Clap !

Parmi nous, la plus jeune fait un peu bande à part, accompagnée de son fiancé. J’ai mal à sa jeunesse. Heureusement, elle sortira vite de la clinique : elle n’a qu’un kyste bénin.
J’étais la plus mal en point : je resterai la semaine complète et, malheureusement, je devrai revenir la semaine d’après pour une mastectomie totale avec ablation des ganglions. Cette indication était déjà prévue depuis le début, mais un soupçon de métastase sur le foie dévia la trajectoire du bistouri à la dernière minute. Je serai donc opérée deux fois coup sur coup, le temps d'écarter cette terrible hypothèse.

Je ne vous cache pas que cette saloperie de tache sur mon foie m’emm…
Une première fois parce qu’elle me fait peur. Cette fois, j’ai vraiment peur ! Et je resterai dans l’incertitude durant une longue semaine et le reste.
Une autre fois, parce que sa présence m’oblige à passer toutes sortes d’examens complémentaires dont certains sont franchement désagréables. Et qu'elle m’oblige aussi, comme je l'ai dit, à subir deux interventions coup sur coup sous anesthésie générale, ce qui n'est pas rien.

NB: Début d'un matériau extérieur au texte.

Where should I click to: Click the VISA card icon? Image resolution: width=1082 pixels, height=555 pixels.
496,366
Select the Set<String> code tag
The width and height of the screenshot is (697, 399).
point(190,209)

Elle me pèse aussi parce que tout devient incertitude dans mon vécu concret à l’hôpital : incertitude des examens à subir, incertitude des heures d’examens. Elle m’impose de longues attentes à jeun, qu’une place de consultation se fasse à l’impromptu, entre deux patients. Or, j’ai toujours eu horreur d’attendre : ça me rend folle ! En plus j’ai horreur des examens, des injections, des martellements sonores des appareils. Je me sens terriblement agressée par ces rendez-vous sans horaires, par ces longues attentes, par ces inquiétudes. Encore une fois, moi, je ne me sens pas malade ; ce sont les machines qui parlent pour moi. Et dans la mesure où les médecins investiguent et que les machines voient des trucs que je ne ressens pas, je commence, en plus, à paniquer de ne plus être maître de mon corps, de mes impressions.
Les examens pour cette tache sur le foie sont de plus en plus effrayants. Le dernier, pour dire, n’a pas été pratiqué, parce que le médecin qui devait officier estima que le risque de l’intervention était supérieur au risque relatif à la tache elle-même6… Tu parles d’une affaire !

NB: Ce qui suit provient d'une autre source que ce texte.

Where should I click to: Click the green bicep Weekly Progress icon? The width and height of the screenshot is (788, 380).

Je fus soulagée d'apprendre que tous les spécialistes consultés (une huitaine !) optaient pour un adénome (bénin) plutôt que pour une métastase et qu’il s’agirait seulement de surveiller son évolution tous les trois mois. Une inquiétude sourde encore dans mon esprit par rapport à ce délai de trois mois en trois mois. Je préfèrerais me savoir vraiment complètement guérie dès à présent, évidemment. D’autant que, maintenant que j'ai eu un cancer, je me méfie un peu de ce que me réserve l’avenir !

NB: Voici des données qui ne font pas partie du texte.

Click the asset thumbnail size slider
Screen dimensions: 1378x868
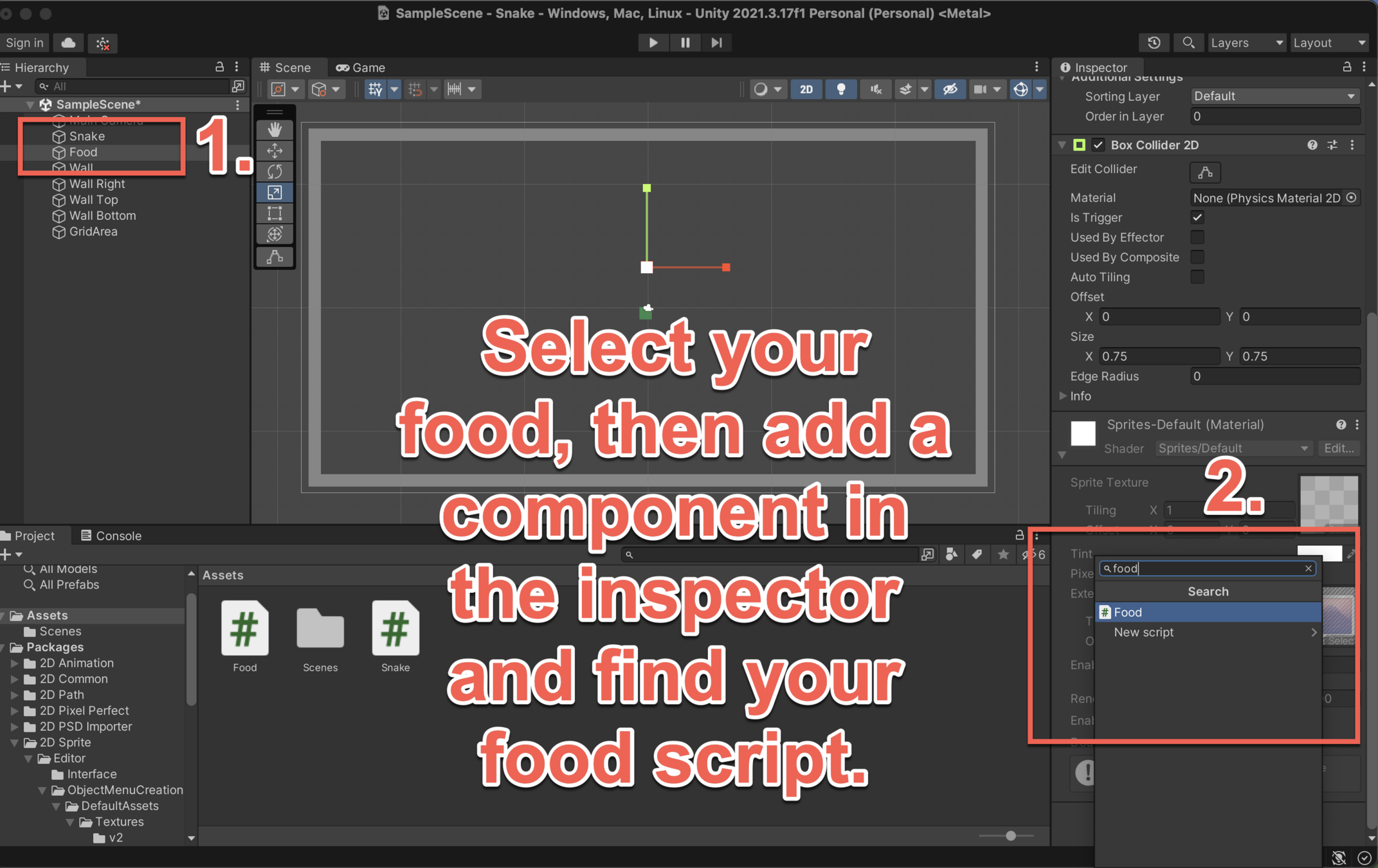click(x=1010, y=836)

J’avais aussi très mal au bras, je l’ai déjà dit. Crescendo depuis deux ou trois ans. Le bras gauche. Comme je ne savais pas ce que j’avais (douleurs diffuses, difficilement exprimables en termes de mouvement ou de solidité osseuse, mais invalidantes car je tenais mon bras replié comme Napoléon pour atténuer ma douleur), j’avais consulté ma cardiologue et ma gynécologue qui m’avaient toutes les deux rassurées que ce n'était ni le cœur, ni le cancer. Elles m'ont affirmé toutes les deux que cette maladie n’est pas douloureuse et nous avions écarté ces diagnostics par les dépistages ad hoc. Panique, donc, quand je me rendis compte que ce bras lancinant était du même côté que le sein et que, depuis ma biopsie, des douleurs irradiaient dans toute cette partie gauche de mon corps. Du coup, j’étais furieuse et je croyais l'avoir laissé progresser impunément depuis deux ou trois ans. J’étais surtout furieuse d'avoir accrédité la thèse qu'il n’est pas douloureux, parce que tant que je souffrais, je me disais que ce n’était pas inquiétant ! Car, effectivement, la plupart des cancers sont indolores… mais, bien sûr, devant un doute, mieux vaut se faire examiner. Voilà ce qui le rend si effrayant, justement. Il agit sans faire mal, incognito, de façon insidieuse, jusqu'à ce qu'on mette le doigt dessus, parfois trop tard... Voilà aussi pourquoi il vaut mieux agir vite quand on s'aperçoit d'une anomalie. Faire un bilan sans délai permet de dédramatiser ce qui mérite de l'être et de prendre en considération l'évolution du problème si nécessaire (simple(s) kyste(s), métastases… ? ).
Donc, sur le coup, et parce que j’avais tellement mal, j'ai pensé que je perdrais le bras en même temps que le sein.